Nonlocality and aperiodic tilings
Date: Fri, 14 Mar 1997 00:58:28 -0800 (PST)
From: Mitchell Porter <mitch@thehub.com.au>
To: quantum-d@teleport.com
Subject: Nonlocality and aperiodic tilings
In _The Emperor's New Mind_ Roger Penrose discusses aperiodic
tilings of the plane - coverings of the plane by numerous
copies of a few basic shapes, Escher-fashion, which do not
repeat. It seems that these tilings are determined by the
specification of the space to be tesselated (e.g. the plane),
the shapes which are allowed, and a few rules constraining
the ways in which they may join.
The laws of these tilings are "local" in the sense that they
are of the form, "Such-and-such tile can only have such-and-such
neighbors". Yet attempting to satisfy such local rules apparently
leads to nonlocal constraints relating distant parts of the
tiling: Penrose says (p436, in my copy) that "the assembly [of
the tilings] is necessarily non-local", in that one must examine
the state of the pattern many tiles away from the point of
assembly, in order to figure out what tile to place next.

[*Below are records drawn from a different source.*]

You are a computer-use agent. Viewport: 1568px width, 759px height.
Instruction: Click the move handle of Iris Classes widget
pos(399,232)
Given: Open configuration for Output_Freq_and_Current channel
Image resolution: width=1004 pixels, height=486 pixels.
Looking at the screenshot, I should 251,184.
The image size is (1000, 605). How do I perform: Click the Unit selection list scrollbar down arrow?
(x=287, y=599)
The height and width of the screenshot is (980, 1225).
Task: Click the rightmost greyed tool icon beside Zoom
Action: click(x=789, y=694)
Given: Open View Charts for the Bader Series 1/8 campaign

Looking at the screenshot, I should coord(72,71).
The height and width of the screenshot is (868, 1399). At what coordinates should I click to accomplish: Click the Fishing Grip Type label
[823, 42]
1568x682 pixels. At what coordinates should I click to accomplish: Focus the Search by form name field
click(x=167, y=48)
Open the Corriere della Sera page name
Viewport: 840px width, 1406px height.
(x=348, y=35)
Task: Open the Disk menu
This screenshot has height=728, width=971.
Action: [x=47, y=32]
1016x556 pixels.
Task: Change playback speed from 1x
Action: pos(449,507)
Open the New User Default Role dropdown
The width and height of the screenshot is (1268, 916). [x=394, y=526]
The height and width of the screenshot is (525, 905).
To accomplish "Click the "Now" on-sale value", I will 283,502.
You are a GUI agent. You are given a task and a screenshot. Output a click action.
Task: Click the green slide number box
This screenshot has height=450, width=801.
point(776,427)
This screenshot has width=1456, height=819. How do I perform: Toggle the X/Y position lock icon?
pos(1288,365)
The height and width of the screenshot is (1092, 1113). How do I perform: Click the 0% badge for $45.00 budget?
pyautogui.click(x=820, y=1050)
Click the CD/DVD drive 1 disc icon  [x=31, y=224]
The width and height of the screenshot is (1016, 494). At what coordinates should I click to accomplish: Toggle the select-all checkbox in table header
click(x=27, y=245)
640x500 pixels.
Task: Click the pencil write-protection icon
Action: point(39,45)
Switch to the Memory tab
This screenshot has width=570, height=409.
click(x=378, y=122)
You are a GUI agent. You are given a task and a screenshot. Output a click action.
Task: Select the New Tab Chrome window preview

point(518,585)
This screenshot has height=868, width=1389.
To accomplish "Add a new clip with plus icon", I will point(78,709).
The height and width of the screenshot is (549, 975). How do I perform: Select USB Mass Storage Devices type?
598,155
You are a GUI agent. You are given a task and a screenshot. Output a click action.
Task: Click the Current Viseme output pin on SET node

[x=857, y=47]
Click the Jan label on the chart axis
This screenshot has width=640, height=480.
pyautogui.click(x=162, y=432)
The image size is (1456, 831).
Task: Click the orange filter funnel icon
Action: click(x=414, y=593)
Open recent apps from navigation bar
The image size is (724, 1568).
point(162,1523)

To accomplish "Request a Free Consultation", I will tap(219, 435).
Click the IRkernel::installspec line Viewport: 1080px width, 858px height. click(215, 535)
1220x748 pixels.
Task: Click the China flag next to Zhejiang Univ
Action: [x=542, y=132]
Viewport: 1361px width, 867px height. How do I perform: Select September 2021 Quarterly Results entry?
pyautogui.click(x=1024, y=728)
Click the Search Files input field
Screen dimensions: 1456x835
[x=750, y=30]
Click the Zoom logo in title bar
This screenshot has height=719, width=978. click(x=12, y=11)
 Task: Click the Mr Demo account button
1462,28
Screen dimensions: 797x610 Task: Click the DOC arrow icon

He then describes some materials called quasicrystals, which
seem to exhibit properties (10-fold rotational symmetry)
resembling some of the aperiodic tilling patterns, and
speculates that some nonlocal quantum process is behind
the assembly of quasicrystals.
I wonder if we could turn this around, and seek to explain
quantum nonlocality as the nonlocal product of local
constraints, as in the aperiodic tilings.
Think of the spin networks which are the subject of much
research in quantum gravity at the moment. Suppose one
had a set of rules constraining a network, perhaps of
the form: the spin labels of the edges meeting at a
point must sum to X; or, the valencies of the neighbors
of a vertex with valency X must sum to f(X); etc.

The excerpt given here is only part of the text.